Signs of smog rebound in China’s heavy-industry heartland as winter cuts expire
Levels of particularly fine particles rise in Beijing-Tianjin-Hebei area in March with end to curbs in factory output
A major smog indicator in China’s heavy industrial Beijing-Tianjin-Hebei region rose by more than a quarter in March, the Ministry of Ecology and Environment said on Friday, raising concerns that pollution is increasing with the end of winter output restrictions.
Concentrations of PM2.5 – very fine respirable suspended particles harmful to human health – climbed to 80 micrograms per cubic metre in the region last month, an increase of 27 per cent from a year earlier, the ministry said.
The region includes China’s capital and Tangshan, the world’s biggest steel-producing city.
A six-month anti-pollution campaign that ended on March 15 required 28 Chinese cities to cut PM2.5 levels by as much as a quarter by slashing industrial output, restricting traffic and cutting coal use.
During the first quarter, the levels of PM2.5 in the Beijing-Tianjin-Hebei region, which has been under heavy political pressure to tackle pollution, dropped 22.1 per cent to 74 micrograms per cubic metre, down from near record highs in the same period last year.
That indicates the output cuts were working as intended but their expiration has increased concerns that pollution levels are rebounding as factories, freed from restrictions, ramp up output.
Nationwide, during the first quarter, PM2.5 concentrations fell 9.7 per cent from a year earlier to 56 micrograms per cubic metre in the 338 cities monitored by the ministry. But in March, average concentrations climbed 2.1 per cent year on year to 48 micrograms per cubic metre.
Seven of China’s 10 most polluted cities in March were in Hebei province, China’s biggest steel-producing region. Tangshan and the city of Handan have already decided to extend the winter curbs until November.
However, Xuzhou, an industrial city in eastern China’s Jiangsu province, was also on the list of the 10 smoggiest cities in March and during the first quarter, a sign that China’s smog is shifting from its northern heartlands as a result of the crackdown.

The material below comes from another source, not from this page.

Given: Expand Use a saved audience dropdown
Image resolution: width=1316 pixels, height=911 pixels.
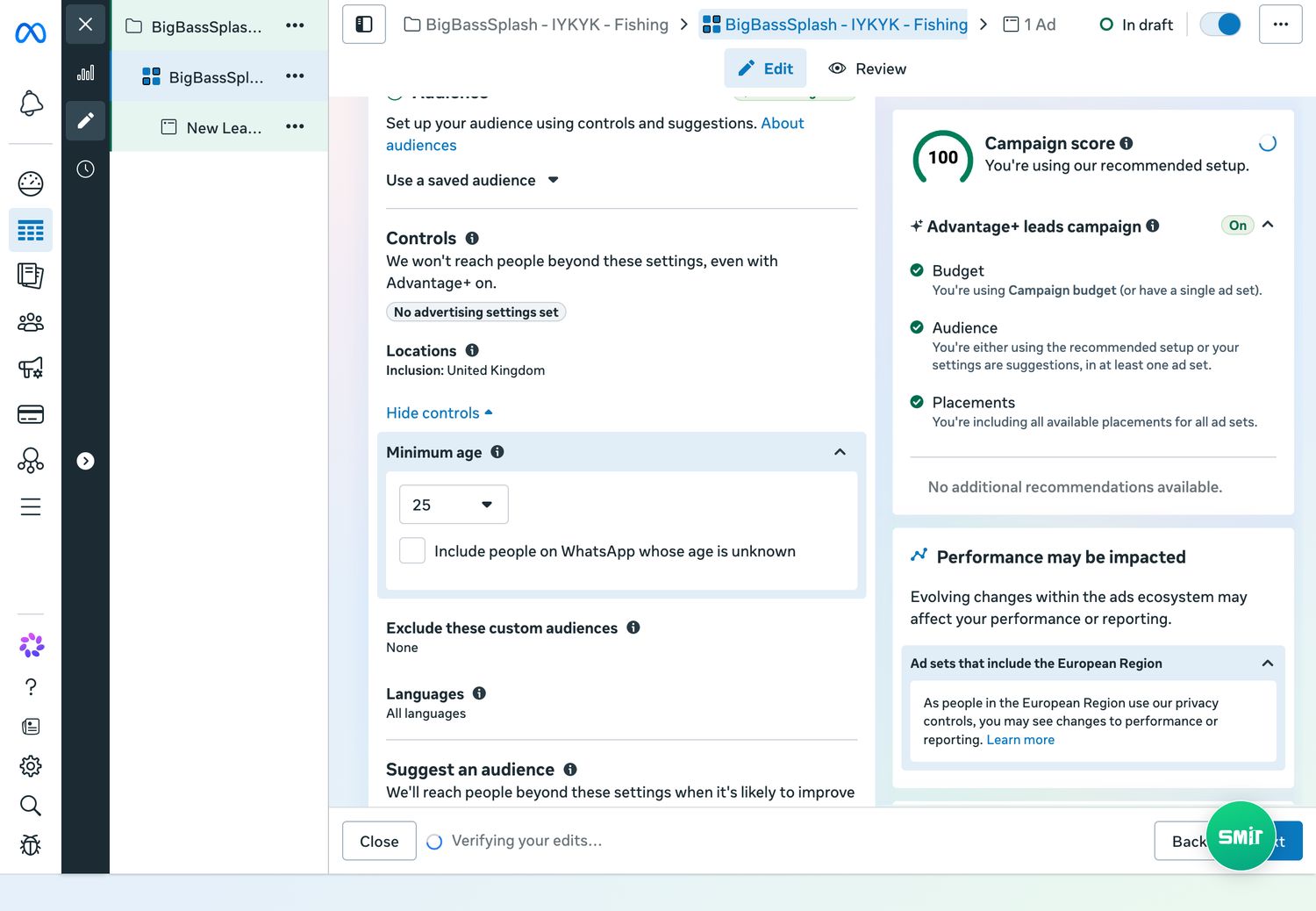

The Yangtze River Delta region, which comprises Jiangsu, Zhejiang and Anhui provinces and the city of Shanghai, saw PM2.5 levels fall 4 per cent in March, but average levels rose 1.8 per cent in the first quarter as a whole.
China is working on a new 2018-2020 action plan to tackle pollution, and experts have urged the government to introduce more targeted measures to tackle rising ground-level ozone, which has become a growing urban health threat.
Chinese authorities are working to cut PM2.5 concentrations because the small size of the particles allows them to be inhaled deep into the lungs and their accumulation eventually can cause lung and heart disorders.